(Taiwan, ROC) – Ketua Komisi Urusan Luar Negeri Majelis Tinggi Kongres Amerika Serikat, Cory Gardner, dan beberapa senator lainnya pada hari Jumat tanggal 31 Januari waktu setempat, mengeluarkan surat pernyataan kepada Organisasi Kesehatan Sedunia PBB atau WHO, meminta pihak WHO dapat mengikutsertakan Taiwan sebagai anggota pengamat dalam WHO, sekaligus memberikan data informasi dan bantuan medis terkait penanganan epidemi penyakit kepada Taiwan.
Selain Cory Gardner, juga ada Marco Rubio, Tom Cotton, John Cornyn, James Inhofe, Mitt Romney dan Ted Cruz, yang bersama menandatangani surat pernyataan kepada Sekretaris Jendral WHO, Tedros Adhanom Ghebreyesus, guna menyampaikan kepada WHO bahwa Taiwan tidak boleh dimarginalisasikan dalam hal penanganan kesehatan dunia internasional.
Dalam surat pernyataan tersebut, pihak WHO pada tanggal 31 Desember tahun lalu, baru memperhatikan Koronavirus Baru 2019 atau yang dikenal dengan sebutan 2019-nCoV, yang telah mengakibatkan merebaknya penyakit Pneumonia Wuhan hingga berjumlah ribuan orang, dan total ada 23 negara di dunia yang turut terkontaminasi. Penyakit menular yang berbahaya ini membutuhkan kerjasama semua negara untuk mengatasinya, sehingga keunggulan Taiwan dalam dunia medis juga sangat dibutuhkan oleh dunia, terkait penanganan penyakit dan pencegahan penularan virus.

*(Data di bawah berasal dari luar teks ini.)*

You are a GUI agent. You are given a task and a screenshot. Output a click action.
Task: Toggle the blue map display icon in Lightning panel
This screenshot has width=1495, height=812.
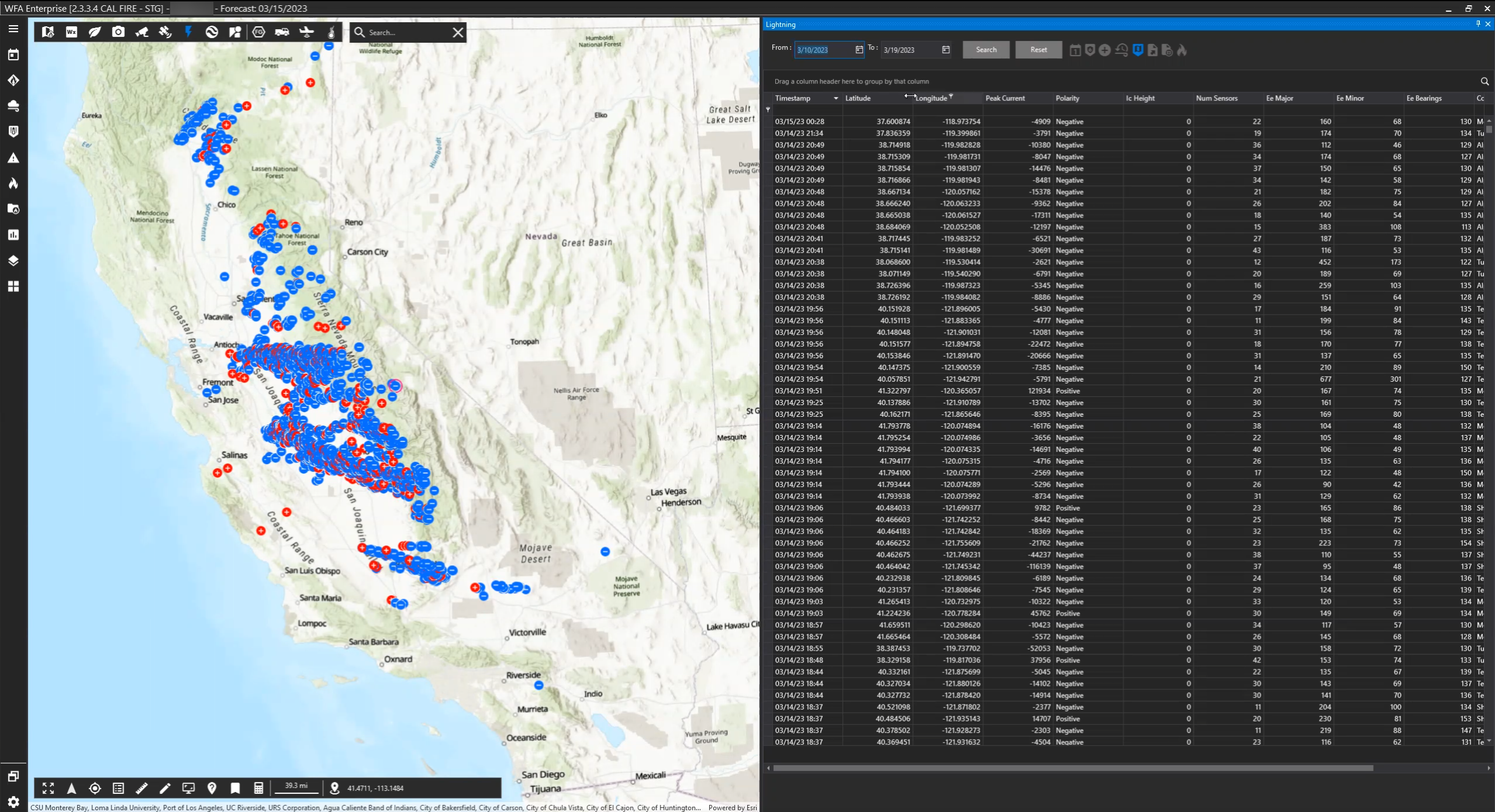[1137, 50]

Dalam surat juga disebutkan jika Taiwan tidak bisa dikesampingkan begitu saja dari dunia internasional, dan meminta semua negara yang ada di dunia dapat memberikan kesempatan bagi Taiwan untuk ikut serta dalam WHO sebagai anggota pengamat. Kini pihak WHO tidak memasukkan Taiwan ke dalam salah satu bagian di dalam organisasi, sehingga tentu akan merugikan tugas penanganan kesehatan dunia internasional. Pihak pemerintah Taiwan sendiri juga tidak bisa mendapatkan informasi terbaru berkenaan dengan kondisi penyakit menular yang ada saat ini, karena Taiwan juga tidak diberikan kesempatan melakukan kerjasama dengan WHO atau negara anggota WHO lainnya dalam bidang medis kesehatan. Dengan tidak ikutsertanya Taiwan dalam WHO, akan merugikan tugas penanganan penyakit menular dan sekaligus merugikan kehidupan sosial masyarakat dunia internasional.